Actualisé 09.01.2018 à 12:03

Valais

Sursis pour l'homme qui a battu à mort un petit chien

Le Tribunal de Martigny a condamné un homme de 25 ans à des jours-amende et à une amende, pour avoir tué le chihuahua de son ex-compagne.

de
Christian Humbert
Le chihuahua avait succombé, en octobre 2016, aux mauvais traitements subis.

Le chihuahua avait succombé, en octobre 2016, aux mauvais traitements subis.

DR

La dernière plaidoirie prononcée par l'avocat de la défense avant qu'il ne se retrouve lui-même derrière les barreaux (lire encadré) n'a pas été entendue par le juge unique du tribunal de Martigny (VS). Pour avoir tué le chihuahua de sa compagne et fumé du hasch, un homme de 25 ans désoeuvré a écopé de 40 jours-amende avec sursis de 3 ans et d'une amende de 800 francs. Le procureur, absent aux débats, avait requis 300 jours-amende et 500 francs d'amende, tandis que la défense avait plaidé l'acquittement.

Le condamné devra aussi verser à son ex près de 1400 francs pour compenser la perte de Kalash, ainsi que 2100 francs pour couvrir ses frais pénaux. Et sa facture sera encore alourdie de 2000 francs de frais et du remboursement des 2400 francs qu'a coûté sa défense.

Le tarif est donc élevé pour cet homme, plus souvent assis dans son salon ou face à la justice qu'à un poste de travail. Sans emploi et adepte de la fumette, il a été reconnu coupable de dommages à la propriété et de mauvais traitements envers les animaux.

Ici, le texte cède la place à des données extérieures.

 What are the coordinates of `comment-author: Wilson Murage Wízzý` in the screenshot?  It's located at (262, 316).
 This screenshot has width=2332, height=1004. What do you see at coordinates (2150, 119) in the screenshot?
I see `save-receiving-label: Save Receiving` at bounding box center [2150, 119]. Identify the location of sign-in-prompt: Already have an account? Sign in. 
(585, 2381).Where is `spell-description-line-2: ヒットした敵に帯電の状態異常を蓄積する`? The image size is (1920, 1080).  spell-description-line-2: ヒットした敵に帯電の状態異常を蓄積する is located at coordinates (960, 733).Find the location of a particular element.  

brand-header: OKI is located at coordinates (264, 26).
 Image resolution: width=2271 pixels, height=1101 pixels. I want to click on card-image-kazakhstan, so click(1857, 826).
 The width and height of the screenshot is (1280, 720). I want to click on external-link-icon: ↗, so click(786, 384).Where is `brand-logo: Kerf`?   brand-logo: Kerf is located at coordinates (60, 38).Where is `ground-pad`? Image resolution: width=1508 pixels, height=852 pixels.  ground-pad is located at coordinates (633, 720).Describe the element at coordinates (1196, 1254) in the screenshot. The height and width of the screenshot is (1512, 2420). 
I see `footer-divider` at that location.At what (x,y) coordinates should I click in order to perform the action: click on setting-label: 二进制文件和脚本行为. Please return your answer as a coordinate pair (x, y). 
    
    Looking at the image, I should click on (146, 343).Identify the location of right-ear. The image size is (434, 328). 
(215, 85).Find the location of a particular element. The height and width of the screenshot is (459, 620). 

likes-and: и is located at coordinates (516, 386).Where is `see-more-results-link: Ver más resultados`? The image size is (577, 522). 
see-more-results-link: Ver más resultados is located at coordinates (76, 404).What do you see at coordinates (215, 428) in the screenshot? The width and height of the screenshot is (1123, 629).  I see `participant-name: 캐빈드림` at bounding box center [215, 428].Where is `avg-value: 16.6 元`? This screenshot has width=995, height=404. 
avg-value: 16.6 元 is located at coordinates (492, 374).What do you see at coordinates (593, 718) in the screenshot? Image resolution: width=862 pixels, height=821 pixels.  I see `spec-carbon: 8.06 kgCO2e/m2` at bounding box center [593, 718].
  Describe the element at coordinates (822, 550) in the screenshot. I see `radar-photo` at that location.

Multiples contusions et hématomes

C'est en octobre 2016 que la propriétaire de l'animal avait découvert son chihuaha inanimé. La vétérinaire avait conclu que le petit canidé avait été roué de coups, probablement assénés avec les pieds: de multiples contusions et hématomes le prouvaient. Et les plaies recensées ne pouvaient provenir d'une chute du logement du couple à Martigny situé au 1er étage.

Pourtant, le condamné a toujours contesté ce qu'on lui reprochait: «Je n'a jamais fait de mal à ce chien», a-t-il soutenu. Or l'animal a été frappé dans l'après-midi, à un moment où seul le condamné était présent.

Avocat toujours en détention

C'est en prison que l'avocat du condamné, qui avait plaidé l'acquittement le 29 novembre dernier, a pris connaissance du verdict. C'est la dernière fois que Me A. est apparu devant un Cour: deux jours plus tard, le 1er décembre, il a lui-même été arrêté et placé en détention. Il est notamment soupçonné de menaces, de tentative de contrainte et d'instigations à faux témoignages. L'avocat aurait fait pression sur des femmes que son frère cadet, également en prison, aurait violées. L'enquête est en cours.